Extract provided
During the development and debugging of a complex subsystem of Vsoft's VideoClick server, it occurred to me that life would be easier if I had a log of each call to AddRef/Release. Consequently, I built just such a tool, which I call "RefCatcher" (see Figure 1). For each COM object I build, RefCatcher (source code available electronically; see "Resource Center," page 5) tracks the number of AddRef/Release calls, the source file, line number, and function it was called from (if available). When the application terminates, RefCatcher reports unbalanced reference counts.

To build the tool, I first had to resolve a few issues, including how to:

• Hook into the AddRef/Release.
• Get the function name, line number, and source-file name of the caller to AddRef/Release.

• Test the count balance at the program's end.

Hooking Into AddRef/Release

The general solution requires a wrapper around the interface--tedious work indeed. However, it was relatively easy for us to implement the wrapper because most of our COM objects are created in-house and are built using a framework based on classes from Dale Rogerson's Inside COM (Microsoft Press, 1997).

Provided data
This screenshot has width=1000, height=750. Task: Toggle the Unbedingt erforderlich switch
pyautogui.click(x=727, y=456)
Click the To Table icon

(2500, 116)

To be done
1. List every item RefCatcher tracks for each COM object, according to the RefCatcher passage.
2. In the RefCatcher passage, which book supplied the classes behind the framework used to build most of the in-house COM objects?

Responses per task
1.
- The number of AddRef/Release calls
- The source file
- The line number
- The function the call came from (if available)

2. Dale Rogerson's Inside COM (Microsoft Press, 1997).